Incidents et coups tordus émaillent la campagne présidentielle
Incidents et coups tordus émaillent
la campagne présidentielle
Le candidat à l'élection présidentielle, Nicolas Miguet, le 8 décembre 2006 à ParisCandidat en garde à vue, piratage informatique ou vols, soupçons de détournement de parrainages: la campagne présidentielle est émaillée d'incidents susceptibles, vu la période et les enjeux, de devenir des "affaires" pour la police qui doit redoubler de vigilance.
Nicolas Miguet, président du Rassemblement des contribuables français et candidat à l'élection présidentielle, se trouvait en garde à vue depuis mardi après-midi dans le cadre d'une enquête préliminaire liée à une suspicion de détournement de parrainages, a-t-on appris auprès de son avocat.
Il est entendu par la brigade de répression de la délinquance faite aux personnes (BRDP) dans le cadre d'une enquête ordonnée par le parquet de Paris, selon une source judiciaire.
De même source, on a appris lundi qu'une partie du système informatique du Front national (FN), qui contenait la liste des maires ayant promis de signer pour Jean-Marie Le Pen, avait été piratée, sans doute en interne.
L'avocat de Ségolène Royal, Jean-Pierre Mignard, a annoncé d'autre part mercredi que les victimes de quatre vols et tentatives accompagnés d'effraction, commis chez la candidate socialiste cet été et au domicile de membres de son équipe de campagne récemment, seront "prochainement réentendues".
M. Mignard a rencontré à ce sujet mardi, à sa demande, le procureur général de la cour d’appel de Paris, Laurent Le Mesle. Ce dernier a confirmé qu'une "audition et des informations complémentaires" sur ces vols avaient été demandées, a indiqué à sa suite le parquet général.
Une inexplicable série de dégradations vise par ailleurs les permanences de partis politiques, à Paris, ce qui inquiète leurs responsables en pleine campagne et laisse les policiers perplexes.
De sources policières, on a affirmé mercredi que toutes ces affaires étaient examinées "avec attention", en soulignant qu'elles sont "fréquentes" en périodes électorales où la "vigilance est de mise".
"Les services spécialisés sont automatiquement saisis, quelle que soit la nature des infractions, afin de lever tout doute et suspicion", a-t-on précisé. "Il y a parfois des esprits qui s'échauffent et de la surenchère", observe en l'occurence un commissaire des Renseignements généraux (RG).

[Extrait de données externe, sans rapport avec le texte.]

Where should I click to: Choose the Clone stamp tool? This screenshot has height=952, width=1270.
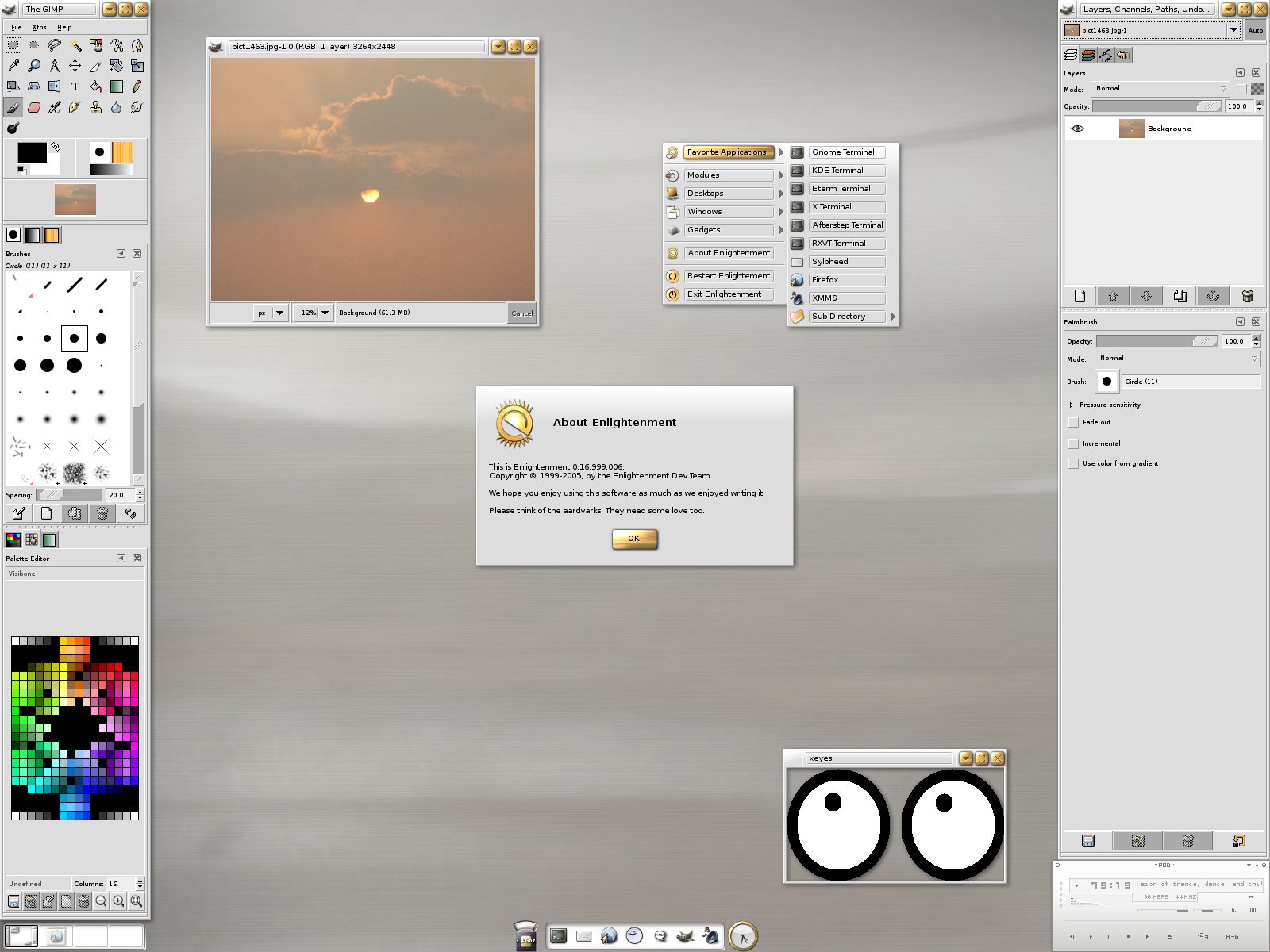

Un ancien directeur de la police judiciaire parisienne, Claude Cancès, qui a vécu la campagne présidentielle de 1995, confirme: "il faut être très attentif, le moindre incident peut devenir une affaire. Il faut tout verrouiller surtout avec le développement des officines privées" de sécurité et de gardiennage.
Il constate, à l'instar d'autres policiers, que le rôle des dites officines est souvent évoqué dans ces affaires. D'autres affirment que "des ordres" peuvent même parfois être donnés aux policiers eux-mêmes".